Prime minister David Cameron today accepted experts’ proposals to overhaul the government’s health reforms, including by involving social care professionals in the commissioning of healthcare.
In a speech delivered at a London hospital, Cameron accepted the key recommendations of the NHS Future Forum’s report, published yesterday, following a two-month consultation on ministers’ original reforms in the Health and Social Care Bill.
Cameron said: “The fundamentals of our plans – more control for patients, more power to doctors and nurses, and less bureaucracy in the NHS – are as strong today as they have ever been. But the detail of how we are going to make this all work has really changed as a direct result of this consultation.
“We have listened, we have learned, and we are improving our plans for the NHS.
Key changes include:
• Broadening the range of professionals involved in health commissioning. GP commissioning consortia will be renamed clinical commissioning groups and include representation from at least one specialist doctor and one nurse. They will also be advised by “multi-professional” clinical senates, which should include social care professionals.
• Promoting the integration of care.
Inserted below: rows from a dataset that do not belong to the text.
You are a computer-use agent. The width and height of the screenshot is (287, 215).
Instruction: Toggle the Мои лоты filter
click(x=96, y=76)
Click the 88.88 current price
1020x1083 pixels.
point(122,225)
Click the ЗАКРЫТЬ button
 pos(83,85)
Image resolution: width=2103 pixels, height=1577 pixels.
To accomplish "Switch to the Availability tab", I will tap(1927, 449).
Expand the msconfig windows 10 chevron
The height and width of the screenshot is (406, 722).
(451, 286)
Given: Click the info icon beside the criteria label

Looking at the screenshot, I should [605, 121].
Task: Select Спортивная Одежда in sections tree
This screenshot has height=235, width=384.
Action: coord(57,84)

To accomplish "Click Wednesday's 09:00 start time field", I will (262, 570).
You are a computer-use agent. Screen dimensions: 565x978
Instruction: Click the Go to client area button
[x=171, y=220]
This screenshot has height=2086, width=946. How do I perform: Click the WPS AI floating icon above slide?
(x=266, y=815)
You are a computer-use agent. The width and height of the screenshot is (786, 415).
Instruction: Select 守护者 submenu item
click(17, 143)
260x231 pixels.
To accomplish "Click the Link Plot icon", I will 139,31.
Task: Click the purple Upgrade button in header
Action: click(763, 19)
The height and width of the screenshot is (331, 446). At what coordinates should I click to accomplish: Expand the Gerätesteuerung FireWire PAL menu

Clinical commissioning groups will have a duty to promote joined-up services both within the NHS and between health, social care and other local services.
• Prioritising the extension of personal health budgets, including making available joint health and social care budgets for individuals.
• Strengthening health and well-being boards, which will be based within councils with a remit to oversee health and social care locally. They will have a right to refer commissioning plans back to clinical commissioning groups or to the NHS Commissioning Board, which will have overall responsibility for the NHS nationally. They will also have a stronger role in promoting joint commissioning and integrated provision between health, public health and social care.
• Stronger safeguards against the creation of a market in NHS-funded care. A proposed duty on health regulator Monitor to promote competition as an end in itself will be removed; its core duty will be to protest and promote patients’ interests.
The Health and Social Care Bill will now be sent back to the House of Commons to be debated in detail by a committee of MPs for a second time, though health secretary Andrew Lansley said this would only apply to those parts of the legislation that would be changed.
This means that the bill is likely to return to the Commons before parliament’s summer recess, preventing a long delay in its progress.